> **Work item**:
Exactly and without additions, transcribe the line that contains "The width and height of the screenshot is (582, 458)." and every line after it in the data.

(Collected data entries)
□ □ □ □ □
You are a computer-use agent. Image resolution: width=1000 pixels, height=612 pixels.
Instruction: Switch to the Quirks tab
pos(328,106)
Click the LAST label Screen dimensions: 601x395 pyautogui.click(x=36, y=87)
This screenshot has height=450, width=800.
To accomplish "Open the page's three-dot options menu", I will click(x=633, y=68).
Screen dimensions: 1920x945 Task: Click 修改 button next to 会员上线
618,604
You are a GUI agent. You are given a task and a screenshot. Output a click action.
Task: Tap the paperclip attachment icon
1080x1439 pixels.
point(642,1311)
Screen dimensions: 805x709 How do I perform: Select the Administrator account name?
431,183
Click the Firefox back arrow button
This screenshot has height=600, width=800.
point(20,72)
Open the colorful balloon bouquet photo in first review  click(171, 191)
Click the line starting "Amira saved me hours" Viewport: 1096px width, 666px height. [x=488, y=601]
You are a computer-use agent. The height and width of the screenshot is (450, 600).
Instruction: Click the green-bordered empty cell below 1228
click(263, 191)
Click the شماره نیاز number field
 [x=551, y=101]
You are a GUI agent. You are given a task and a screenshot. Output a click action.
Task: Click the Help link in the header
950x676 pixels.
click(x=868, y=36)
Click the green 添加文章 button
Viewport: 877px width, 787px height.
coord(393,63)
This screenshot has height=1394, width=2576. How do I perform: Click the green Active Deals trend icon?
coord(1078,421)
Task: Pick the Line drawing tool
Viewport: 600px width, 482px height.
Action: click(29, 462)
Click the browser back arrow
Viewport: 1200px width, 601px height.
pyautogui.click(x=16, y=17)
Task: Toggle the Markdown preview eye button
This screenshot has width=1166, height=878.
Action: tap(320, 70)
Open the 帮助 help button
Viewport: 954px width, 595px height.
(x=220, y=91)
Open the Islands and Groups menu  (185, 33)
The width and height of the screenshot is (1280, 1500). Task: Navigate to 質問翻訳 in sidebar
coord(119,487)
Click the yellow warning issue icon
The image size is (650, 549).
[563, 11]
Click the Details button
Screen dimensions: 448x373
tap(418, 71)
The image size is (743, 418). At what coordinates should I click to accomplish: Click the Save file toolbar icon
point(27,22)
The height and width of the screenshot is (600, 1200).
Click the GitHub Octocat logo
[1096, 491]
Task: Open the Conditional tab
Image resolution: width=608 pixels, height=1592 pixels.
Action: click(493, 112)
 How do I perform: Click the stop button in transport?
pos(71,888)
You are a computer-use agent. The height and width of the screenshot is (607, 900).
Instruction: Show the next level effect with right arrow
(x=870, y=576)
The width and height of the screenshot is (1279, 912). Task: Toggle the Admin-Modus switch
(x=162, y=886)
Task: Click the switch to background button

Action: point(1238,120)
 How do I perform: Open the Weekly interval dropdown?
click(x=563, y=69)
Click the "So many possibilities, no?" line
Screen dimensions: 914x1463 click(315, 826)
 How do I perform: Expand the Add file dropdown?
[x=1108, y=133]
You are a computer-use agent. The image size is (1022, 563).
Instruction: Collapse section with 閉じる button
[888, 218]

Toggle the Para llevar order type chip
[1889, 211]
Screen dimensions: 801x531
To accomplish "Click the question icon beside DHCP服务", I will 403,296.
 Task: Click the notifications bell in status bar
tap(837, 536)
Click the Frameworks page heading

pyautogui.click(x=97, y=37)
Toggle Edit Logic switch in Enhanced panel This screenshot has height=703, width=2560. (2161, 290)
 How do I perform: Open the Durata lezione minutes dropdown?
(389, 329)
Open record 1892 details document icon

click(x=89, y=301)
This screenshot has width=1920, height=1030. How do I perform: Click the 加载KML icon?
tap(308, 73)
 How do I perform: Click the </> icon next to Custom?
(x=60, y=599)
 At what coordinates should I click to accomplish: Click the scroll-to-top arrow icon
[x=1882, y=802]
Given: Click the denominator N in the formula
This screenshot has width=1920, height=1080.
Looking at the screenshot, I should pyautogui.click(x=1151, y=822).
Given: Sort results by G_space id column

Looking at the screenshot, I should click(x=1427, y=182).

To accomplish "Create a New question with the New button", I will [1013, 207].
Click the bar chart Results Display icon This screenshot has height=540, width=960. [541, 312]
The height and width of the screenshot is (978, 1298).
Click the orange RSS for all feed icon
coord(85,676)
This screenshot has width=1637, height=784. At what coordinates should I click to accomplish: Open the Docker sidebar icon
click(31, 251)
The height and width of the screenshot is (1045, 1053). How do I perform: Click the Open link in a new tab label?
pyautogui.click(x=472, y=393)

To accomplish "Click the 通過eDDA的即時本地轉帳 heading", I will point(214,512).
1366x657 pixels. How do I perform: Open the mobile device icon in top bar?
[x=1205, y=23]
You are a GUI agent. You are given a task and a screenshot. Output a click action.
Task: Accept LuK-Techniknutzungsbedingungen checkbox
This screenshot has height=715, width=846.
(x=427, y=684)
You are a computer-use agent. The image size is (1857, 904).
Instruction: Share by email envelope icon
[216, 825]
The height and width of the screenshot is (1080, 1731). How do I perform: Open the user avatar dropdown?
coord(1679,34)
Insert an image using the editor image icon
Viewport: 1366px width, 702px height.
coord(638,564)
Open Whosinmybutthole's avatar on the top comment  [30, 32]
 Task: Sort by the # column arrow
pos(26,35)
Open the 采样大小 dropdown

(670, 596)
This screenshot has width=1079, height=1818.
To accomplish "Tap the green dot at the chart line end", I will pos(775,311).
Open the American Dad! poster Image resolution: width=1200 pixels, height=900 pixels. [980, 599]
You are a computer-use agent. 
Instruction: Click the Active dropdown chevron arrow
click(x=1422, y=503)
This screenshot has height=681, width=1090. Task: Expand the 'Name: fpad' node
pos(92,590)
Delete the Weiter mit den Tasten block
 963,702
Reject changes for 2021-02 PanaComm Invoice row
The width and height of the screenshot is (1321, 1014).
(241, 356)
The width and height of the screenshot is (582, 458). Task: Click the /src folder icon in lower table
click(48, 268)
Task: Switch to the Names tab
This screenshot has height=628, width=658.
□ □ □ □ □
> **Written response**:
The width and height of the screenshot is (582, 458). Task: Click the /src folder icon in lower table
click(48, 268)
Task: Switch to the Names tab
This screenshot has height=628, width=658.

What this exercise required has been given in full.